— start RAW DATA —
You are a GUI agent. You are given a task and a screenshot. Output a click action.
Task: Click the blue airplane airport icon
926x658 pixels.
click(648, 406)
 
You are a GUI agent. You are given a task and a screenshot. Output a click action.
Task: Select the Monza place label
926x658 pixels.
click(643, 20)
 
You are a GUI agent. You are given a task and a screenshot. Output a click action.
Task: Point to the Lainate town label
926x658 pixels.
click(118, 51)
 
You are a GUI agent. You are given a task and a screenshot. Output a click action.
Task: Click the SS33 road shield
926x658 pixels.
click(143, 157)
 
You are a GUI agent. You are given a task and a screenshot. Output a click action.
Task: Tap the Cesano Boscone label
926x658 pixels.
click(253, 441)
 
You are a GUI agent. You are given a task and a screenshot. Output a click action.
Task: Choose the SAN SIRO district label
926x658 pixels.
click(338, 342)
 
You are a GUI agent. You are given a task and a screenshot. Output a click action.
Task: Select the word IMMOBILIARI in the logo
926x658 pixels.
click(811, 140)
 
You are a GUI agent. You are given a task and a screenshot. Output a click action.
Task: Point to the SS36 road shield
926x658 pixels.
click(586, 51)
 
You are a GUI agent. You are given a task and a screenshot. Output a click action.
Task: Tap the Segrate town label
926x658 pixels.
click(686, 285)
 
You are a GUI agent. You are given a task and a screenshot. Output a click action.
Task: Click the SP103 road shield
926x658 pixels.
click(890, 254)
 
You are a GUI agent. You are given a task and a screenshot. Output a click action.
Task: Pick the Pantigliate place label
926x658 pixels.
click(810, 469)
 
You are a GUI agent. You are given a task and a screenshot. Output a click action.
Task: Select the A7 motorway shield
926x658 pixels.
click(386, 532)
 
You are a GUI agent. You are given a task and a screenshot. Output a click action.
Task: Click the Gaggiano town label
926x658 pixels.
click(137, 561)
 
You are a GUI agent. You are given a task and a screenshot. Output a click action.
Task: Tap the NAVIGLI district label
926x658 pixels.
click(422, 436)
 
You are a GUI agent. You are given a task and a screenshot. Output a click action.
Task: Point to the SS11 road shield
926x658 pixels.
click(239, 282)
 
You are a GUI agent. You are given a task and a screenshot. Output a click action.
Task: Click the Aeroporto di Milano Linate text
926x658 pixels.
— end RAW DATA —
OBJECTIVE:
Format all of the material above as a numbered list, one line per item, and leave out the blank lines.

ANSWER TO THE TASK:
1. You are a GUI agent. You are given a task and a screenshot. Output a click action.
2. Task: Click the blue airplane airport icon
3. 926x658 pixels.
4. click(648, 406)
5. You are a GUI agent. You are given a task and a screenshot. Output a click action.
6. Task: Select the Monza place label
7. 926x658 pixels.
8. click(643, 20)
9. You are a GUI agent. You are given a task and a screenshot. Output a click action.
10. Task: Point to the Lainate town label
11. 926x658 pixels.
12. click(118, 51)
13. You are a GUI agent. You are given a task and a screenshot. Output a click action.
14. Task: Click the SS33 road shield
15. 926x658 pixels.
16. click(143, 157)
17. You are a GUI agent. You are given a task and a screenshot. Output a click action.
18. Task: Tap the Cesano Boscone label
19. 926x658 pixels.
20. click(253, 441)
21. You are a GUI agent. You are given a task and a screenshot. Output a click action.
22. Task: Choose the SAN SIRO district label
23. 926x658 pixels.
24. click(338, 342)
25. You are a GUI agent. You are given a task and a screenshot. Output a click action.
26. Task: Select the word IMMOBILIARI in the logo
27. 926x658 pixels.
28. click(811, 140)
29. You are a GUI agent. You are given a task and a screenshot. Output a click action.
30. Task: Point to the SS36 road shield
31. 926x658 pixels.
32. click(586, 51)
33. You are a GUI agent. You are given a task and a screenshot. Output a click action.
34. Task: Tap the Segrate town label
35. 926x658 pixels.
36. click(686, 285)
37. You are a GUI agent. You are given a task and a screenshot. Output a click action.
38. Task: Click the SP103 road shield
39. 926x658 pixels.
40. click(890, 254)
41. You are a GUI agent. You are given a task and a screenshot. Output a click action.
42. Task: Pick the Pantigliate place label
43. 926x658 pixels.
44. click(810, 469)
45. You are a GUI agent. You are given a task and a screenshot. Output a click action.
46. Task: Select the A7 motorway shield
47. 926x658 pixels.
48. click(386, 532)
49. You are a GUI agent. You are given a task and a screenshot. Output a click action.
50. Task: Click the Gaggiano town label
51. 926x658 pixels.
52. click(137, 561)
53. You are a GUI agent. You are given a task and a screenshot. Output a click action.
54. Task: Tap the NAVIGLI district label
55. 926x658 pixels.
56. click(422, 436)
57. You are a GUI agent. You are given a task and a screenshot. Output a click action.
58. Task: Point to the SS11 road shield
59. 926x658 pixels.
60. click(239, 282)
61. You are a GUI agent. You are given a task and a screenshot. Output a click action.
62. Task: Click the Aeroporto di Milano Linate text
63. 926x658 pixels.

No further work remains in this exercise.